A lifelong Saugerties resident and 17-year member of the local police force, Swart began with the department as a patrolman, and moved up to detective and detective sergeant before assuming his current role. Swart was accepted the year he applied, but he encountered officers in his graduating class that had waited ten years to be enrolled in the program.
“I consider him my number two guy when it comes to investigations,” said Saugerties police chief Joe Sinagra. He said Swart was being groomed to be the chief of the department some day.
“He has a really unique knack to attention to detail,” said Sinagra. “That’s why I sent him to the academy, because I felt it would only advance his abilities. I already see a difference in him. He seems to be more sure and confident already.”
Sinagra himself graduated from the FBI Academy in 2008.
“I think the academy is extremely important in bringing a higher level of professionalism to Ulster County officers,” said Sinagra, “When you get to the academy, you realize that we’re all dealing with the same issues throughout the country. It’s always nice to be in that environment and learn from others. It really broadens one’s ability to professionally police.”
Displayed alongside his diploma on Swart’s desk is a mounted yellow brick, a memento of the final grueling component of the physical element of his training. The lieutenant ran a 6.1-mile wooded trail built by Marines from their adjacent Quantico base in 1981. The course is called the “Yellow Brick Road” because of the yellow bricks placed as trail markers along the route. The academy began awarding actual yellow bricks to trainees who completed the course in 1988. Outfitted on the track are makeshift windows that must be vaulted through, walls that must be climbed over or scaled, a cargo net that must be maneuvered over, and lengths of barbed wire in muddy water that need to be navigated.
Alongside this brick is another adorned with an image of the U.S. Capitol building. To earn his keepsake, Swart and his fellow trainees ran from the Lincoln Memorial to the Capitol.
“[The program] is designed to take anyone at any level and improve them,” said Swart of the curriculum. “A lot of it was focused on how different agencies handle different situations.”

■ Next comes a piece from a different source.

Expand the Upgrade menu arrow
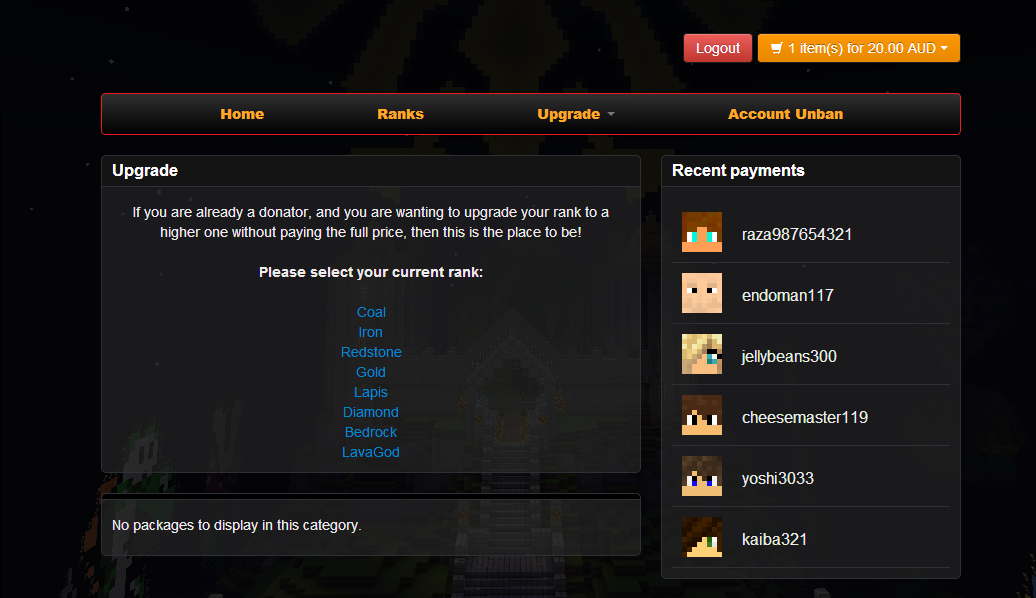Screen dimensions: 1036x598 [611, 114]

Trainees also attended two sanctioned trips to the major police departments of New York City and Philadelphia, observing officers performing specialized activities like disarming explosives.
“Could it help? Yeah, I suppose it does. But I’m happy where I’m at,” said Swart when asked about advancement within the Saugerties Police Department. “If [this desk] is where I stay, that’s okay. Just let me do my work.”